Hilariously, unless ALL lemmy instances do this, anyone that federates with you will have to block it too or any communities they sync with you will be available on their instances...
Is it possible that they offloaded the scraping to a different company to avoid direct litigation now theyre out in the open? To say "we didn't scrape your website, and you can't prove it."
Like DDG, Ecosia, Qwant use Bing for their data Or how feds buy data from data brokers. Outsource the dirty job like every tech company does and shift the blame if caught doing something unlawful.
It seems they are trying to garner some positive PR after they scraped through everything without anyone noticing.
I absolutely believe a lot of companies outsource simply because they don't want to build an internal organ to do it. Even in government, despite what Conservatives believe, most organization heads are pretty focused on core competency and press to use outsourced resources. This latter also promoted by heavy lobbying by the companies selling the services.
This is a situation of "never attribute to malice that which can be easily explained by stupidity." Sure, some are motivated by malice or subterfuge, but most are probably just buying services because they have other things they'd rather focus on.
Why would they be concerned about litigation? As far as I know, scraping is completely legal in most/all countries (including the US, which I'm more familiar with and they're headquartered out of), as long as you're respecting copyright and correctly handling PII (which they claim to be making an effort on).
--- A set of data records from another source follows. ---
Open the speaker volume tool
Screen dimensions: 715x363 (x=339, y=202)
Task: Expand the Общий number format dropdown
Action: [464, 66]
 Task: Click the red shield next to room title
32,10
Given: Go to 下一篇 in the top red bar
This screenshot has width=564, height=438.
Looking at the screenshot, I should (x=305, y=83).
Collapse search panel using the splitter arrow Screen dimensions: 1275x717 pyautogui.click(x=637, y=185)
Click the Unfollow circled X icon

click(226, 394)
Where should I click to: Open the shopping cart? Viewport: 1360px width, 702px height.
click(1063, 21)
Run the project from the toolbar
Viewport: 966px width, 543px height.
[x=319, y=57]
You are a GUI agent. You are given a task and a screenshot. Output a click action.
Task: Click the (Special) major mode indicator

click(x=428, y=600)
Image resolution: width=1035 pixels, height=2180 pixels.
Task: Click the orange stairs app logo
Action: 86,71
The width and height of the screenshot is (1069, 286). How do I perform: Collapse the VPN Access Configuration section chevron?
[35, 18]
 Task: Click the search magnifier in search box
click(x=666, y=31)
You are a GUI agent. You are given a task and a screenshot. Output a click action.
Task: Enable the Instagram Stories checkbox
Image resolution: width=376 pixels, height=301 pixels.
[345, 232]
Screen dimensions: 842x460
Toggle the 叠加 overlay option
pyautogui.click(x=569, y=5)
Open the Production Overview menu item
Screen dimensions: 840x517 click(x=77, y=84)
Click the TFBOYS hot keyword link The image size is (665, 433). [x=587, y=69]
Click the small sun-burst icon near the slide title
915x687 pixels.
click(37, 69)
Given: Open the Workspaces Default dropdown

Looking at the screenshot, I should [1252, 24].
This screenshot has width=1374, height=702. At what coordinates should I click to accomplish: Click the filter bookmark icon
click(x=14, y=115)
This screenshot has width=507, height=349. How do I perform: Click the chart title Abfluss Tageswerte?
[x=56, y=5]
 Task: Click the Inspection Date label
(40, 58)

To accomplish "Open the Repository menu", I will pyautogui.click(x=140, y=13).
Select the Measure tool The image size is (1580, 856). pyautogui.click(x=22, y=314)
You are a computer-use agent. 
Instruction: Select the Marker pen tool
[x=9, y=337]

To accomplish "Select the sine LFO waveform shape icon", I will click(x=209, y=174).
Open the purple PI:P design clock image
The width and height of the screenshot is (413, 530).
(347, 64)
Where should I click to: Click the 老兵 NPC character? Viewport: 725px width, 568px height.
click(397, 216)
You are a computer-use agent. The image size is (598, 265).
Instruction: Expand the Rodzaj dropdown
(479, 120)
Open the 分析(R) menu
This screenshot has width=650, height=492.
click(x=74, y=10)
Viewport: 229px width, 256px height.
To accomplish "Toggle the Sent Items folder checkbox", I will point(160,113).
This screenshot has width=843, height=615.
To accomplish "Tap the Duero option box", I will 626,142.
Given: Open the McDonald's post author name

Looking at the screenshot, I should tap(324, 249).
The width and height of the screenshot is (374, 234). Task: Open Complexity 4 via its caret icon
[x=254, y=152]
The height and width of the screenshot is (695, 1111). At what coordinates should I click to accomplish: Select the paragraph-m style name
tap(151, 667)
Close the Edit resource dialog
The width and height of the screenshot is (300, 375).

Yeah I always assumed robots.txt only told them to hide it from search results, but Google still scrapes everything they can from you. The illusion they skipped over you
But for large website operators, the choice to block large language model (LLM) crawlers isn't as easy as it may seem. Making some LLMs blind to certain website data will leave gaps of knowledge that could serve some sites very well (such as sites that don't want to lose visitors if ChatGPT supplies their information for them), but it may also hurt others. For example, blocking content from future AI models could decrease a site's or a brand's cultural footprint if AI chatbots become a primary user interface in the future. As a thought experiment, imagine an online business declaring that it didn't want its website indexed by Google in the year 2002—a self-defeating move when that was the most popular on-ramp for finding information online.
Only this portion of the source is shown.